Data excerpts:
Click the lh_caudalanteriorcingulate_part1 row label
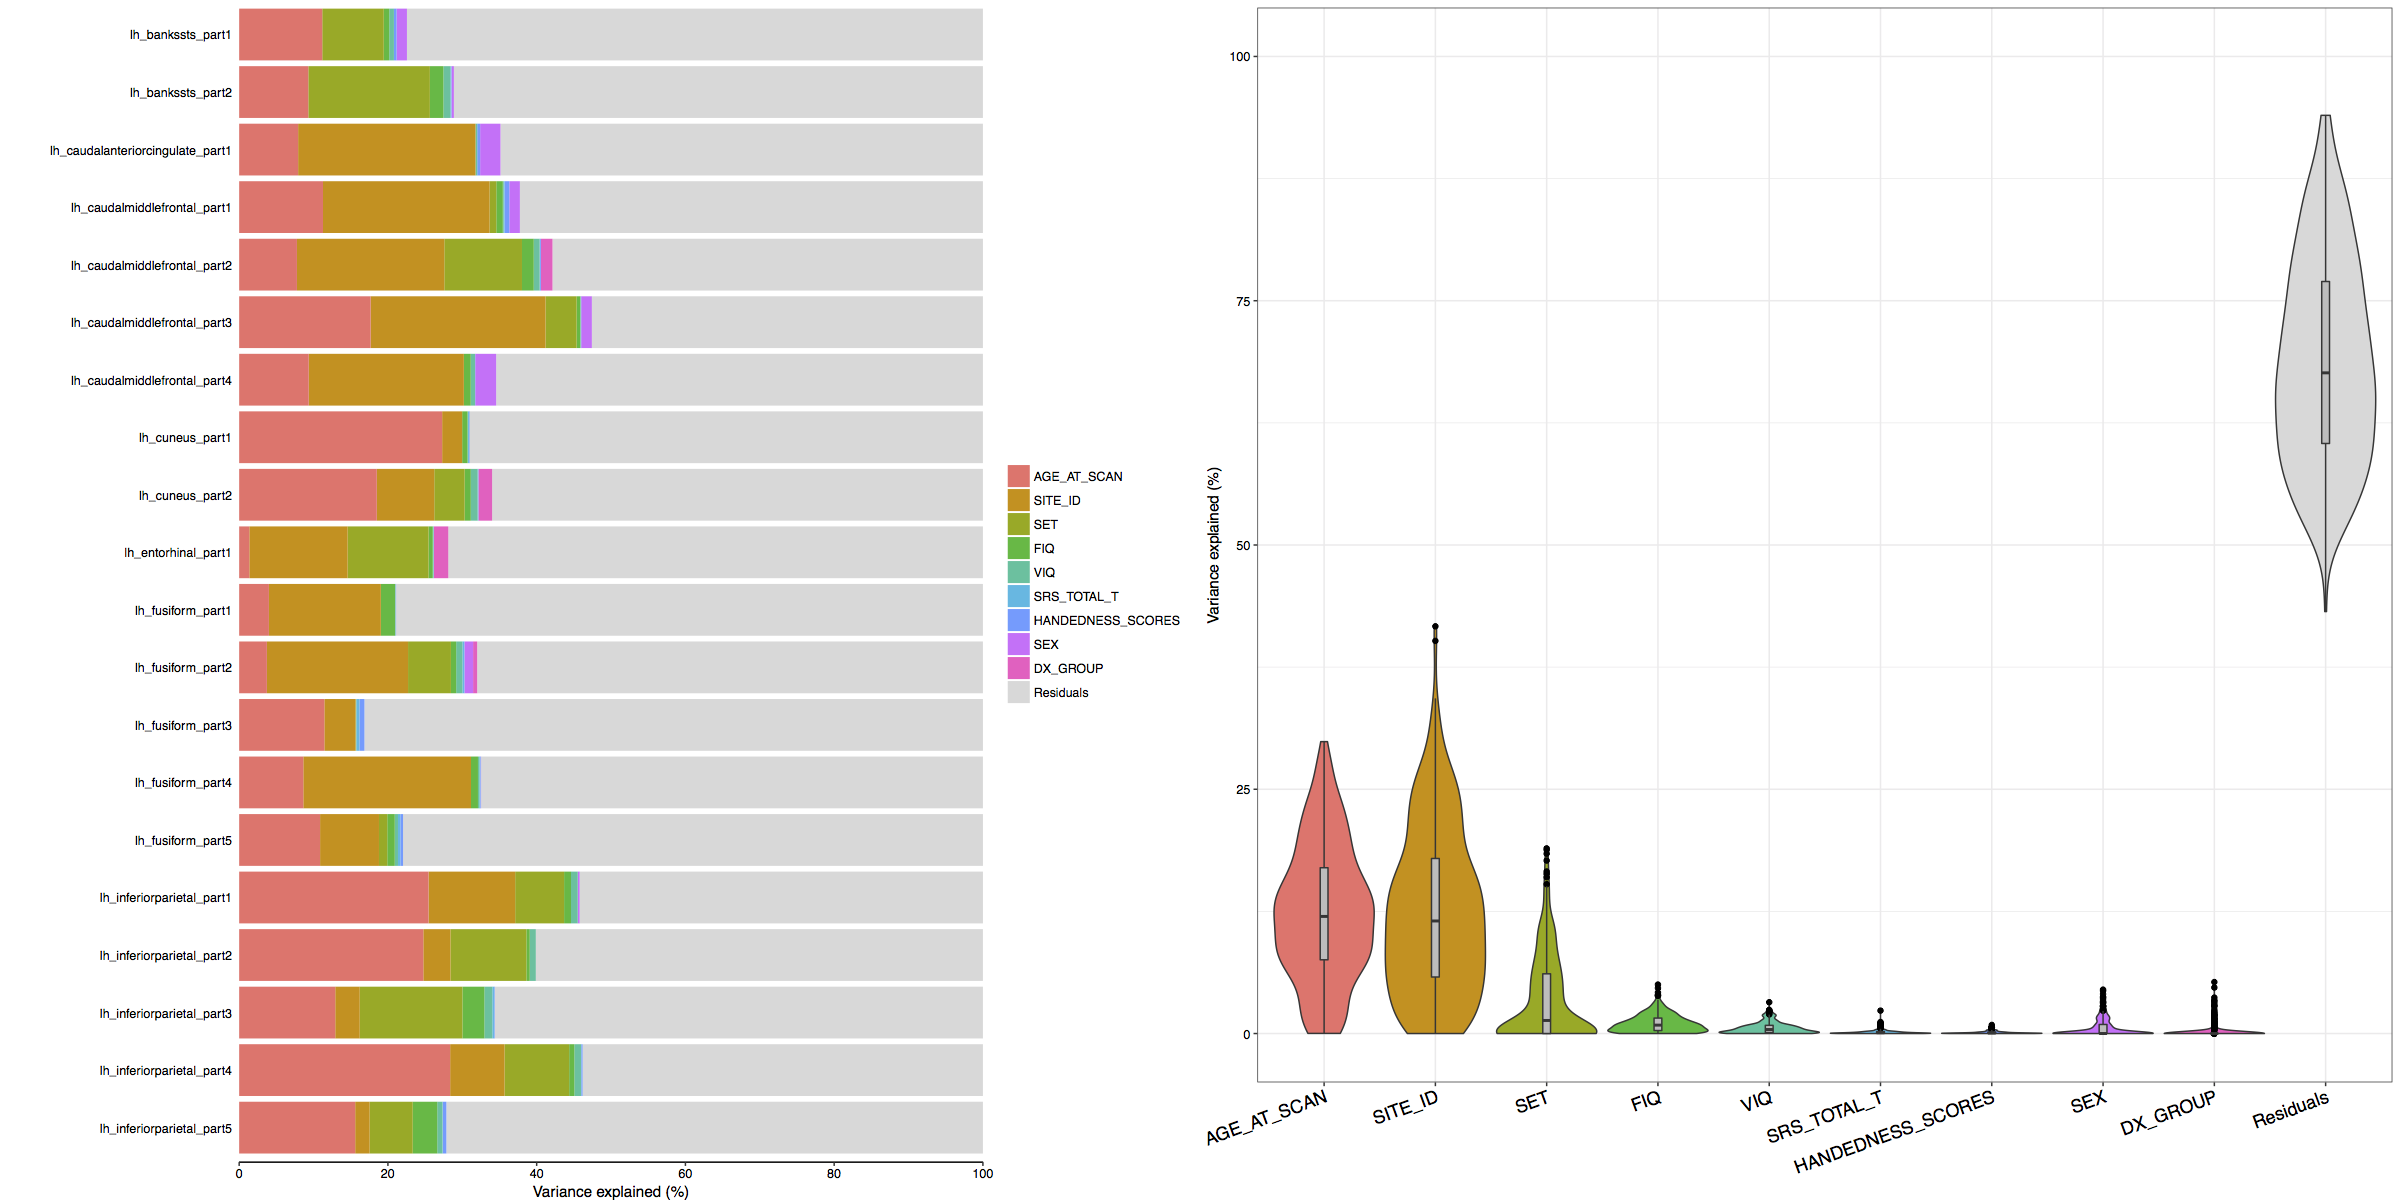click(140, 151)
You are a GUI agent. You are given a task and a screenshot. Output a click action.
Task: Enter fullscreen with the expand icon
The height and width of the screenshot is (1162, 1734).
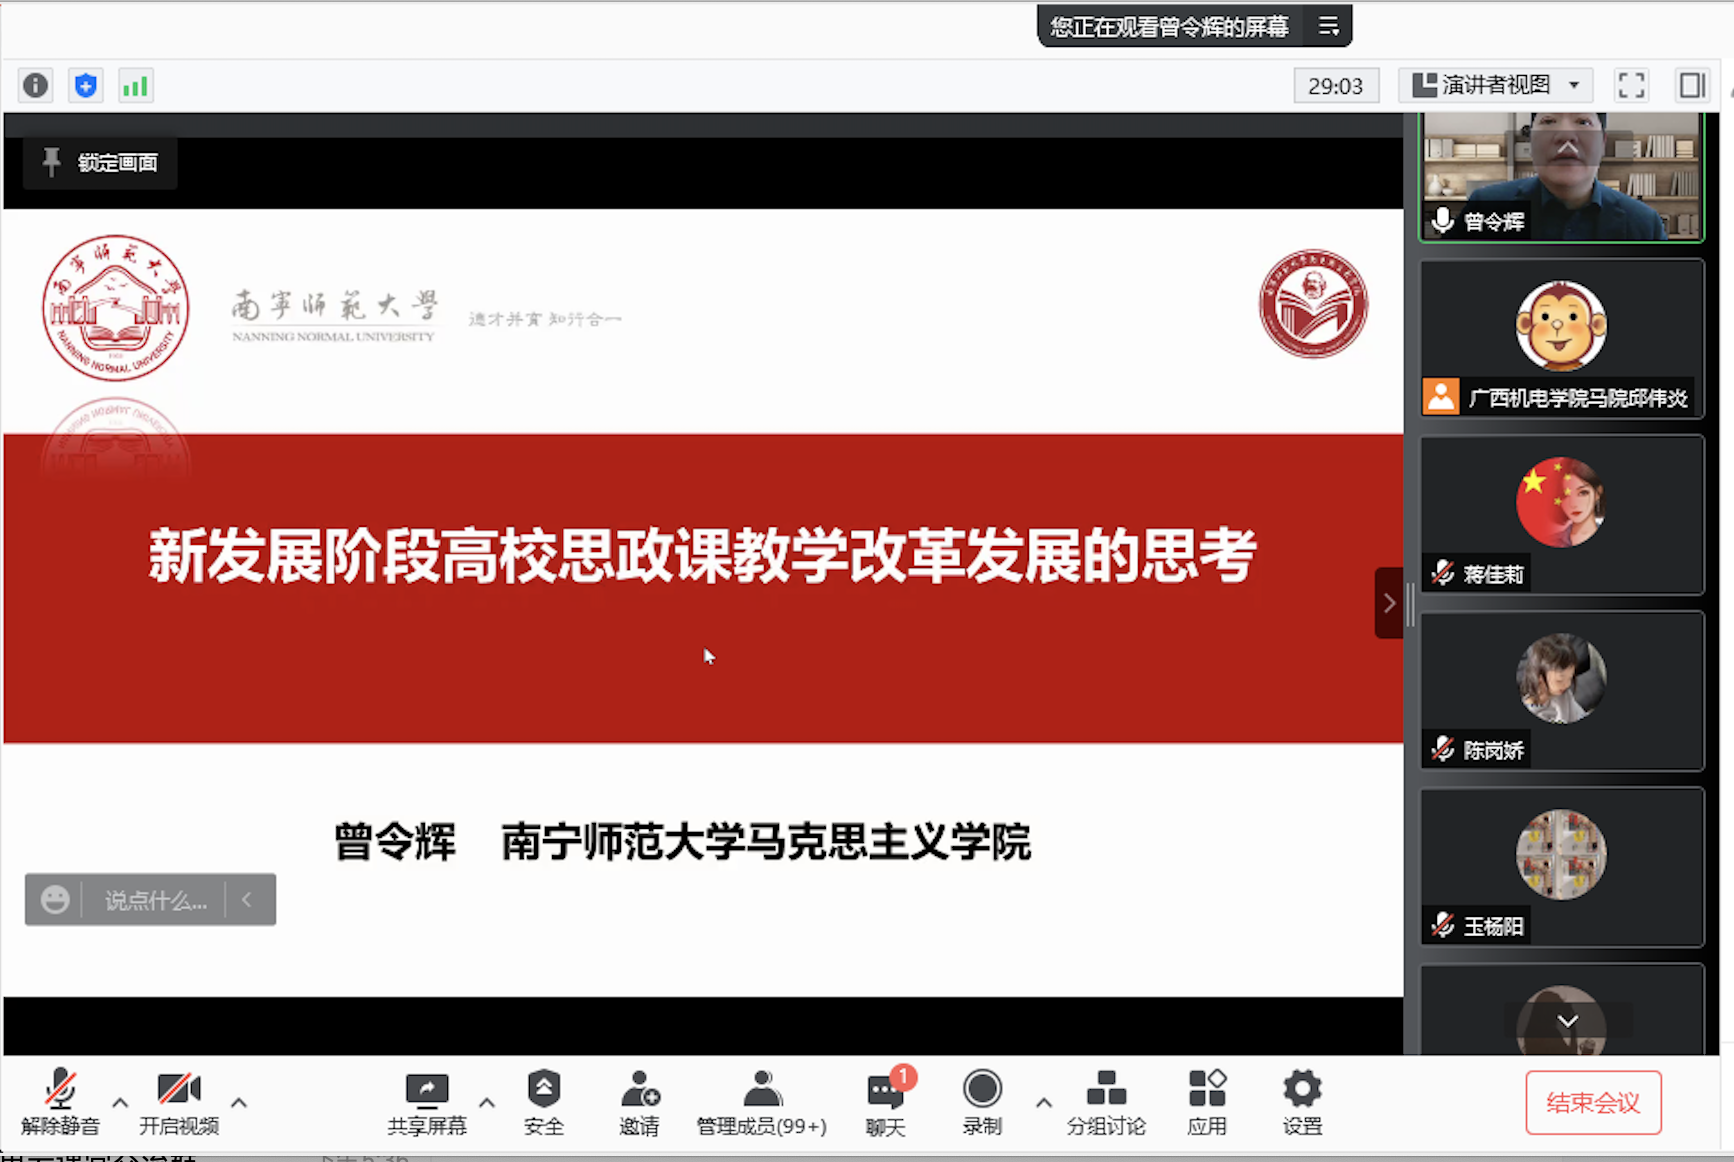(1630, 85)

Activity –
Write out the records above exactly. Pictures do not belong in the copy.

Task answer –
Click the lh_caudalanteriorcingulate_part1 row label
click(140, 151)
You are a GUI agent. You are given a task and a screenshot. Output a click action.
Task: Enter fullscreen with the expand icon
The height and width of the screenshot is (1162, 1734).
(1630, 85)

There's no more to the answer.